Le drapeau de cette république socialiste soviétique autonome du Nakhitchevan était en 1937 le même que celui de la République Socialiste Soviétique d’Azerbaïdjan, avec cependant comme ajout un espace rouge en haut à gauche avec le marteau et la faucille de couleur dorée, avec écrit à la fois en arménien et en langue azérie AzSSR et Nakhitchevan ASSR.

L’emblème, avec le traditionnel soleil levant soviétique, contenait les slogans, encore en arménien et en langue azérie, « République socialiste soviétique d’Azerbaïdjan », « Prolétaires de tous les pays, unissez-vous ! », « Nakhitchevan ASSR ».

On a donc géographiquement, d’ouest en est, le Nakhitchevan (=Azerbaïdjan en tant que république autonome), Syunik (=Arménie), un couloir de population azérie-kurde (=Azerbaïdjan), le Nagorny Karabagh (=Azerbaïdjan mais de population arménienne en grande majorité).

Il faut savoir ici que, dans les années 1920, le Zanguezour était alors relié par une route au Karabagh, mais pas à la capitale arménienne, Erevan ; la route ne sera construite que par la suite. Pour rejoindre le Zanguezour et le Nagorny Karabagh depuis Erevan, il fallait faire un détour par le Nakhitchevan.

Le Nagorny Karabagh comme région autonome

Dès le printemps 1921, l’Arménie poussa à l’intégration en son sein du Nagorny Karabagh et commença à prendre des décisions en ce sens. Cela provoqua une série de réactions en chaîne allant jusqu’à la direction de l’URSS, avec une grande remise en cause des décisions unilatérales du côté arménien.

Toutes les options étaient sur la table (rattachement à l’Arménie, référendum, etc.), mais il fut considéré que de par la situation historique du Nagorny Karabagh dans son rapport avec l’Azerbaïdjan, il faudrait qu’il reste dans son giron.

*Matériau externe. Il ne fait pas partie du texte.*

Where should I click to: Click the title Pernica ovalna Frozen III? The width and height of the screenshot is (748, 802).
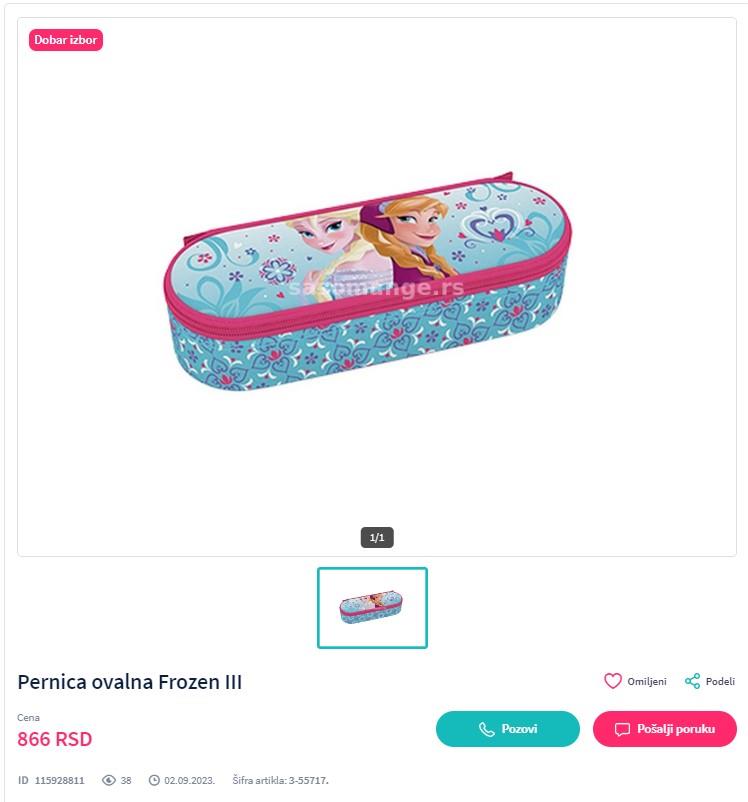(x=129, y=682)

Toutefois, le Nagorny Karabagh devint une région autonome. Cela signifiait que le Parti Communiste avait sa propre organisation, qu’il y avait une administration spécifique au Nagorny Karabagh, que dans le domaine de l’éducation et de la culture il y avait l’autonomie.

L’arménien était une langue reconnue de l’administration, du gouvernement, de la justice, ainsi que des médias.

Afin de renforcer la dimension arménienne, la capitale administrative cessa d’être Shusha, la seule ville au sens strict (et à majorité azérie), pour devenir le bourg rural arménien de Khankend, qui prit par la suite le nom de Stepanakert, en l’honneur justement du révolutionnaire bolchevik de Bakou, Stepan Chahoumian.

Les conflits réapparaissent avec la décadence de l’URSS social-impérialiste

De par la construction du socialisme en URSS, le choix du statut de région autonome pour le Nagorny Karabagh valait ce qu’il valait mais passa l’épreuve du temps. La population arménienne vivait en paix au Nagorny Karabagh, préservant sa culture ; les rapports arméni-azérie étaient pacifiques et constructifs.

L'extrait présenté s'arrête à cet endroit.